F. Quel âge aviez-vous à l’époque? Étiez-vous encore enfant?

S. Je devais avoir environ 18 ans, un peu moins peut-être. J’avais toujours adoré le cinéma depuis que j’étais tout petit. J’allais au cinéma quand j’étais jeune, j’allais voir des films comme La Ruée vers l’or de Charlie Chaplin. Ma mère avait l’habitude de m’emmener au cinéma. Peut-être qu’il y avait un terrain génétique qui intervenait, que je ne reconnais pas. À l’école, j’aimais regarder les oiseaux, mais mon père a insisté pour que je devienne avocat. C’est donc ce que j’ai fait, mais la guerre a été déclarée. Bref, quand je suis arrivé au Canada par accident en 1939, je ne pouvais pas retourner en Angleterre en raison de la guerre.

F. Quel était cet accident?

S. La guerre. J’étais venu en Amérique passer des vacances. J’avais fait une année de droit à Oxford. Je suis donc venu ici, je visitais la côte ouest où résidaient mon oncle et ma tante quand la guerre a été déclarée. Je ne pouvais donc pas retourner chez moi. Je suis retourné à New York, c’était là que s’arrêtait mon billet, j’ai travaillé au magasin de mon cousin pendant un certain temps. Puis je suis allé au Musée d’art moderne, il y avait une salle réservée au cinéma, on m’a permis de rester là. On ne me payait pas, mais on me permettait de trainer là.

Quand j’étais à New York, j’ai appris que John Grierson était parti au Canada. J’ai donc sauté dans le premier autobus et je suis allé au Canada. Je lui ai demandé une entrevue qu’il m’a tout de suite accordée.
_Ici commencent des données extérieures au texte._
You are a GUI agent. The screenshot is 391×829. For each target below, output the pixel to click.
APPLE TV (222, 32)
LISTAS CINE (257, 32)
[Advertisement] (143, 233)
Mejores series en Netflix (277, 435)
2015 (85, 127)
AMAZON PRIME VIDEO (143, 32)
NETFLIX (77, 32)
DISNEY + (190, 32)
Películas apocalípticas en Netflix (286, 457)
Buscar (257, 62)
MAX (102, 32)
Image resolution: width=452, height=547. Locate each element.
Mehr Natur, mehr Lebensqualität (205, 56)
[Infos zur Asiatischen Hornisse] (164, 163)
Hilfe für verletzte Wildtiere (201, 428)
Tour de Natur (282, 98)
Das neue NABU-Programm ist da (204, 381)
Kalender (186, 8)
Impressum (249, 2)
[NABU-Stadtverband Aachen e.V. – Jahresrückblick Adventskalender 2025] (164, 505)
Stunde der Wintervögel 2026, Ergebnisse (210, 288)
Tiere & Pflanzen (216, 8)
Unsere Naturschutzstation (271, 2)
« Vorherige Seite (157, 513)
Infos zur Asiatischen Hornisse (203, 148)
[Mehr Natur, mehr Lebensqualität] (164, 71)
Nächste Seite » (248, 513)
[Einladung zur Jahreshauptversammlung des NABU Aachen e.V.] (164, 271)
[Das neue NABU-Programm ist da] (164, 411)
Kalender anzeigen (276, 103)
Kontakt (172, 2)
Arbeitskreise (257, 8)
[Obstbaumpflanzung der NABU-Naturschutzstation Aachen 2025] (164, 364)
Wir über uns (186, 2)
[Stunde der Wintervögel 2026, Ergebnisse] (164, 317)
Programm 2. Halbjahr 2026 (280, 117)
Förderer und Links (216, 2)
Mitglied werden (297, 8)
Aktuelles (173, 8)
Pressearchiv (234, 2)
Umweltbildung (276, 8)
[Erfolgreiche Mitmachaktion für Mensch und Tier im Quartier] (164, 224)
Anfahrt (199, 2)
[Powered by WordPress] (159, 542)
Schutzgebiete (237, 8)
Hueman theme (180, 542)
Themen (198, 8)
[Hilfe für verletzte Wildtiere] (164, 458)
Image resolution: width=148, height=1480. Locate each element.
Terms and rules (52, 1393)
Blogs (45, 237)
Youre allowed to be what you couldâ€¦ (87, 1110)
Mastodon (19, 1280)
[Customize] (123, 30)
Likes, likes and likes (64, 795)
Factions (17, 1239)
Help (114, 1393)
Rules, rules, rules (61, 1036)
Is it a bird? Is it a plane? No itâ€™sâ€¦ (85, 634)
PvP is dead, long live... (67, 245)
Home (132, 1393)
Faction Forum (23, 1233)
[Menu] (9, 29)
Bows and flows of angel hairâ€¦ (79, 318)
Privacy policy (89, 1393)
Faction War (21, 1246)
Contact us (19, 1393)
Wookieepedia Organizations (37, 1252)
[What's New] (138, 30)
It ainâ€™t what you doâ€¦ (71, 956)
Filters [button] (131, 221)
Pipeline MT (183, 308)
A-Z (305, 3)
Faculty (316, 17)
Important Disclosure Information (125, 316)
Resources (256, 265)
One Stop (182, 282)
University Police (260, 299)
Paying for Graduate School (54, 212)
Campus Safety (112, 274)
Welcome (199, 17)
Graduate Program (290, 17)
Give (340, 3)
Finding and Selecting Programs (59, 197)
Je lui ai demandé s’il pouvait m’engager. Il m’a dit qu’il ne pouvait vraiment pas m’engager parce qu’il était directeur de l’Office du film. Il m’a dit qu’il y avait un autre organisme qui s’appelait le Canadian Government Motion Picture Bureau qui embauchait. Il m’a envoyé rencontrer le responsable de ce bureau qui m’a dit : « Je n’accepte plus les jeunes punks de Grierson ». Je suis donc retourné voir Grierson et je lui ai dit que cela n’avait pas marché. Il a ri et il a dit : « Bien, je viens juste de signer un contrat avec Budge Crawley pour qu’il tourne un film sur l’Islande dans les Prairies. Téléphone-lui et dis-lui qu’il a un nouvel assistant-caméraman. » C’est ce que j’ai fait. J’apprenais tout le temps, le travail du montage, la façon dont on pouvait mettre des bouts de film ensemble, me fascinait.